When the American Textile History Museum closed in 2017, its library holdings came to the Kheel Center for Labor-Management Documentation, the unit of Catherwood Library that houses special collections pertaining to the history of the workplace and labor relations.
The Gordon and Marjorie Osborne Foundation, a long-time supporter of the museum, endowed the curator position to ensure the collection continues receiving dedicated attention. For Marcie Farwell, the inaugural Gordon and Marjorie Osborne Textile Industry Curator, it’s a job that seems perfect for her.
“It doesn’t even feel like a choice,” she says. “It feels like fate.”

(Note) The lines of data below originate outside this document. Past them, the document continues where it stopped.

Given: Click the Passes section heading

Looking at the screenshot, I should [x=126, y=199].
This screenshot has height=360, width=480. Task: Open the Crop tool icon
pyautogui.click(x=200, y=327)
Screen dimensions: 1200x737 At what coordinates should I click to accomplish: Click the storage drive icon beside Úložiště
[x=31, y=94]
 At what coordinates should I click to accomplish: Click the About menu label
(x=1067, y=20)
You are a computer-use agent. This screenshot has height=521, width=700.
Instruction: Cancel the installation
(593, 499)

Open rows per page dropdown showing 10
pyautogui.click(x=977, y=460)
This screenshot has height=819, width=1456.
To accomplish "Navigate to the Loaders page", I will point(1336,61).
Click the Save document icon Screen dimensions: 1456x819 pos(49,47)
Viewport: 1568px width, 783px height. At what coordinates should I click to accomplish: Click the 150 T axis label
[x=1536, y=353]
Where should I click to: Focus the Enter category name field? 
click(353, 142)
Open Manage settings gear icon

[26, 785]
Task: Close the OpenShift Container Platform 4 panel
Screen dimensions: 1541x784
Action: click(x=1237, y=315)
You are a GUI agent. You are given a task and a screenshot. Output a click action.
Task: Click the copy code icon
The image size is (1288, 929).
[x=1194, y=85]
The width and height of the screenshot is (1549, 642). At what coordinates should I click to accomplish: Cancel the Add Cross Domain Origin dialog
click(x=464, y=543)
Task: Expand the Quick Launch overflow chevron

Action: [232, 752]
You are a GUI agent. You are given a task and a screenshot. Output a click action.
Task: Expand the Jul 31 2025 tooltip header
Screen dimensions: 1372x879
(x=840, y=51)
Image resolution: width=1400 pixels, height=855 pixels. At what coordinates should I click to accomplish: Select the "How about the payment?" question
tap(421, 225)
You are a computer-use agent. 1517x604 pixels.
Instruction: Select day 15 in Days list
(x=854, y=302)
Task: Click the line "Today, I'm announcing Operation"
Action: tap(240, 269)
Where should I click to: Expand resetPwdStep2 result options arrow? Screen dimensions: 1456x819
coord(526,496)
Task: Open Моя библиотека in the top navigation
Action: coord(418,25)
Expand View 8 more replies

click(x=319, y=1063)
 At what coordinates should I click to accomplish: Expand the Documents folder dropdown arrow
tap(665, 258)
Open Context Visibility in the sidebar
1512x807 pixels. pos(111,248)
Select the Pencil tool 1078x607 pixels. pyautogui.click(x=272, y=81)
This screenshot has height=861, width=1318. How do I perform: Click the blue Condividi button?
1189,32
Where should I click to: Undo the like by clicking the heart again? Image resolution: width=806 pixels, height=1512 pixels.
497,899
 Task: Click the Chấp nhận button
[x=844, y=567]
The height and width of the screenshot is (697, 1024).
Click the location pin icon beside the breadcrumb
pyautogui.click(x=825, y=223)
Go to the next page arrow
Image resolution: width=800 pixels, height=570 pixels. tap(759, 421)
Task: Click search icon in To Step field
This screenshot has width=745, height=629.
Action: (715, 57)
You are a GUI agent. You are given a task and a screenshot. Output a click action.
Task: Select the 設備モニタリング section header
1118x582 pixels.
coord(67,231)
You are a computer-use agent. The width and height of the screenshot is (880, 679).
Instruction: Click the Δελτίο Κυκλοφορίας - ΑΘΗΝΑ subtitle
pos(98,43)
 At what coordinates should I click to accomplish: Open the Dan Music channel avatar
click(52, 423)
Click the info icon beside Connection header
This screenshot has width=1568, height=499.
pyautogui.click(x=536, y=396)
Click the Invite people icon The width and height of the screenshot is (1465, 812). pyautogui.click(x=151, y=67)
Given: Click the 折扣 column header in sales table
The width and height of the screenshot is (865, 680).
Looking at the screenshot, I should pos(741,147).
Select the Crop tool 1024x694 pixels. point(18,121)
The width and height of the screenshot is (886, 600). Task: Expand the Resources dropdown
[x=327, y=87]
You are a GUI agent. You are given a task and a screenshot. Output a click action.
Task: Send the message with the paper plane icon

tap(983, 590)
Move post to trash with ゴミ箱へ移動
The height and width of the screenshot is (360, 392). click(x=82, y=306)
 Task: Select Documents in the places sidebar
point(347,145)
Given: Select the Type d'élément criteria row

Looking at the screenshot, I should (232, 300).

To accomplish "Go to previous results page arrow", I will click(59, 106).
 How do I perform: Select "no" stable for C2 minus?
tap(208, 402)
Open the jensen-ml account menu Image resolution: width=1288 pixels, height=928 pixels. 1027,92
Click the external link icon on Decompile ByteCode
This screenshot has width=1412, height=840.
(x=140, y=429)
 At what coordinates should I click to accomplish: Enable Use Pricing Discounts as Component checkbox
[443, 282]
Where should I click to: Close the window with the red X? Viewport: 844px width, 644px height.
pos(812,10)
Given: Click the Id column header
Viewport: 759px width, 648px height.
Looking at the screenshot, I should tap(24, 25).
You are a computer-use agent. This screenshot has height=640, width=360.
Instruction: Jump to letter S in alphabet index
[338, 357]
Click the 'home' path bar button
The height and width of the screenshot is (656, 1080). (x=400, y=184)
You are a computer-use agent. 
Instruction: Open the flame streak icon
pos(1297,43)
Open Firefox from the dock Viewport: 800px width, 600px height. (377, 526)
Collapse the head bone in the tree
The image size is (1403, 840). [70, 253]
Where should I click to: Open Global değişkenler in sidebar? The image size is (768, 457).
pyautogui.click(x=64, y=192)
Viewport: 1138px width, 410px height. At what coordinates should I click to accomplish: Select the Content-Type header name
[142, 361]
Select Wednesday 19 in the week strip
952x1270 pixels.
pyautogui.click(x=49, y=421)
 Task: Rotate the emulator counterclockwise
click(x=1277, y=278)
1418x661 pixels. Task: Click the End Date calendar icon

Farwell started sewing her own clothing in high school and, after college, landed a job with a boutique wedding dress designer. Much of the work was hand sewing, but Farwell vividly recalls accompanying the designer to fabric and trim shops to browse sample books and select fabrics.
The sample books in the museum collection are just as exciting to her, she said. “They are massive but recognizable books relating the story of what’s been happening in textiles for a long, long time,” she said.
Now in her fourth month at the Kheel Center, Farwell is focused on processing and describing items, an imperative since researchers have already been inquiring about the collection. It includes approximately 90,000 books, periodicals, manuscript collections, photographs, textile sample books, tintypes, glass plate negatives and trade catalogs that tell the story of the American textile industry.